43 thoughts on “Someone Set Us Up The Compiler Bomb

  1. For a more interesting program, see
    https://en.wikibooks.org/wiki/C%2B%2B_Programming/Templates/Template_Meta-Programming#History_of_TMP

    It causes the *compiler* to compute prime numbers *during compilation* in the form of an error message. Naturally it does not actually finish compiling.

    Most interestingly, the C++ template designers at first refused to believe that their creation was Turing-complete. This program rubbed their faces in it, and demonstrated they did not understand their creation. Now is something is so complex that the creators can’t understand it, what chance to mere mortals have?

    If C++ is the answer, you need to change the question.

    1. Modern C++ (fourteen) is actually a really different beast – you have to treat it differently and there’s a good language in there. It shares a room with “old” C++ but you can work around it. If it were taught “right”, from fresh, I think a lot of the kickback against C++ would disappear….

      1. Ah, an optimist; you must be young.

        Tools that require workarounds are waving a big red flag warning that Something Is Fundamentally Wrong.

        Workarounds won’t be used. If they can, people will tend to workaround using a tool properly. Fools are damn ingenious.

        1. If you seriously believe other languages don’t have debilitation quirks all over you haven’t been much around. It’s just a matter of choosing you poison, and I preffer the chainsaw and machete as I can accomplish just about any task with it, really fast and very efficient (though there might be some collateral damage). Tomy toys and padded screwdrivers are for wussies.

          1. Actually it neither fast nor efficient to get most working programs.

            As someone that has used C professionally since 1982 (and C++ since 1987), I was gobsmacked at how soon and how many high quality plug-and-play libraries became available for Java within 9 months of its release. In contrast C++ had dismally failed to manage that in 10 years of its release.

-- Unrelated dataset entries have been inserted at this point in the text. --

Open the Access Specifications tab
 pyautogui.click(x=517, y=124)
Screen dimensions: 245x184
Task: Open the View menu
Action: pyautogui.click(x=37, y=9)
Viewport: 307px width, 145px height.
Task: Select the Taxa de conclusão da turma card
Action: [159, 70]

      2. I have been using C++ for years (started back when Turbo C++ for dos was a thing) and am currently reading through the latest edition of “The C++ Programming Language” (which covers up to C++11) and I can see just how much better modern C++ actually is.

          1. As they say “you can write FORTRAN in any language”. No matter how much of an improvement C++14 is, most developer swill still write in earlier versions of the language.

            Then there’s all the existing code that simply can’t be changed. Whether new code can use ’14s features when linked with “old” libraries is unclear – and is probably undecidable.

            Then there’s the issue of how long it takes compilers to support the *full* language, as opposed to compiler-specific subsets. With C/C++99 I remember the triumphant announcement of the first full compiler – SIX YEARS LATER. That was another indication that the language was part of the problem rather than part of the solution.

          2. @[Tom G], I was not advocating for C++, but making a joke, which I blew because most of the good stuff (e.g. type inference, lambdas) arrived in C++11. In my defense, my recent C++ work has been on a project that is stranded on a compiler release from 2003.

            As Stroustrup himself has said, “Within C++, there is a much smaller and cleaner language struggling to get out.”

          3. JDX: you illustrate a common problem (existing 2003 codebase) that makes potential benefits somewhat moot!

            I wasn’t aware of Stroustrup’s comment, but it is certainly true. Tony Hoare’s famous comment (see my earlier reply) is valid and relevant.

            Fortunately new /simple/ languages are appearing. Hopefully over the decades C++ will become the new COBOL.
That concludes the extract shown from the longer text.